### Material to process
□ □ □
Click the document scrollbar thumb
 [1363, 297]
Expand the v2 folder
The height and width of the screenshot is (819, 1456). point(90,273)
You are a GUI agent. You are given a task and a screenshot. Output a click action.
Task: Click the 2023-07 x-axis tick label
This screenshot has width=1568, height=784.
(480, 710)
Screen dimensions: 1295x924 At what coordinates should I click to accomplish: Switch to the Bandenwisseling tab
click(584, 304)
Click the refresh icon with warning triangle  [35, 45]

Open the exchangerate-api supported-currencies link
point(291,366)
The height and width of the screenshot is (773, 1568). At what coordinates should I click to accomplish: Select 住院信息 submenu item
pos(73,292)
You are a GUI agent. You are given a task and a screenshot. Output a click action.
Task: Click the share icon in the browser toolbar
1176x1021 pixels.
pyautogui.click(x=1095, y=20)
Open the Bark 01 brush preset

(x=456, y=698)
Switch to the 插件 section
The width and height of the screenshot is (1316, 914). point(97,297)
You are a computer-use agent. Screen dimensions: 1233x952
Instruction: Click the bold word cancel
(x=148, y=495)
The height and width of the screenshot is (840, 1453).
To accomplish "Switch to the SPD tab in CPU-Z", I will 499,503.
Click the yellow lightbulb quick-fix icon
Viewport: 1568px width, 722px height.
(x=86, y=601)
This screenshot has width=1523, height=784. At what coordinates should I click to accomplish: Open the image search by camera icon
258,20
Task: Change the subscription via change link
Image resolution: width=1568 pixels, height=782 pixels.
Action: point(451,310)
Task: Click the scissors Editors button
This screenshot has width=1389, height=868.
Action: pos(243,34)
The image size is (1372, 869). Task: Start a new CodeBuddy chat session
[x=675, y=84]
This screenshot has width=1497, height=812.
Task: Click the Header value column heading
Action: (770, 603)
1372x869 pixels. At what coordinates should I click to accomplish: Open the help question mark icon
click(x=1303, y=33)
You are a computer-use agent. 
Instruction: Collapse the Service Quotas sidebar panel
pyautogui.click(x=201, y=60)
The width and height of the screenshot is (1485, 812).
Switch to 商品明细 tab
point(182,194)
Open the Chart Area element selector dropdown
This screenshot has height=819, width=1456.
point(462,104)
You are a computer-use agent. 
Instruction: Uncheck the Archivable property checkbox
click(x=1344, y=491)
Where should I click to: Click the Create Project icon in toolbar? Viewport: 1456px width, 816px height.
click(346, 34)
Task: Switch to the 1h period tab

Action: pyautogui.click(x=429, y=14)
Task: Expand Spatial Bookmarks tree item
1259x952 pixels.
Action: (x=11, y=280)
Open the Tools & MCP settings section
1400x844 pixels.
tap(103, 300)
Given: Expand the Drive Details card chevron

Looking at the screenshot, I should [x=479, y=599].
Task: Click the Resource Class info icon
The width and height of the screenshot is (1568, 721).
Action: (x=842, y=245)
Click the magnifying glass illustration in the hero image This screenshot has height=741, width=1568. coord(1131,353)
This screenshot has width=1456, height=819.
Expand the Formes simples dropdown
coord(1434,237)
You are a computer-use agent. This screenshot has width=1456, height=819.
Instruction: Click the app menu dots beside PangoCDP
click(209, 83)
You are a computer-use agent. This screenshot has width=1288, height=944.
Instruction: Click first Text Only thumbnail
□ □ □
### What is expected
Report each line of the material in which the string "agent" occurs.

### Your response
You are a GUI agent. You are given a task and a screenshot. Output a click action.
You are a GUI agent. You are given a task and a screenshot. Output a click action.
You are a computer-use agent. Screen dimensions: 1233x952
You are a computer-use agent. 
You are a computer-use agent. 
You are a computer-use agent. This screenshot has width=1456, height=819.
You are a computer-use agent. This screenshot has width=1288, height=944.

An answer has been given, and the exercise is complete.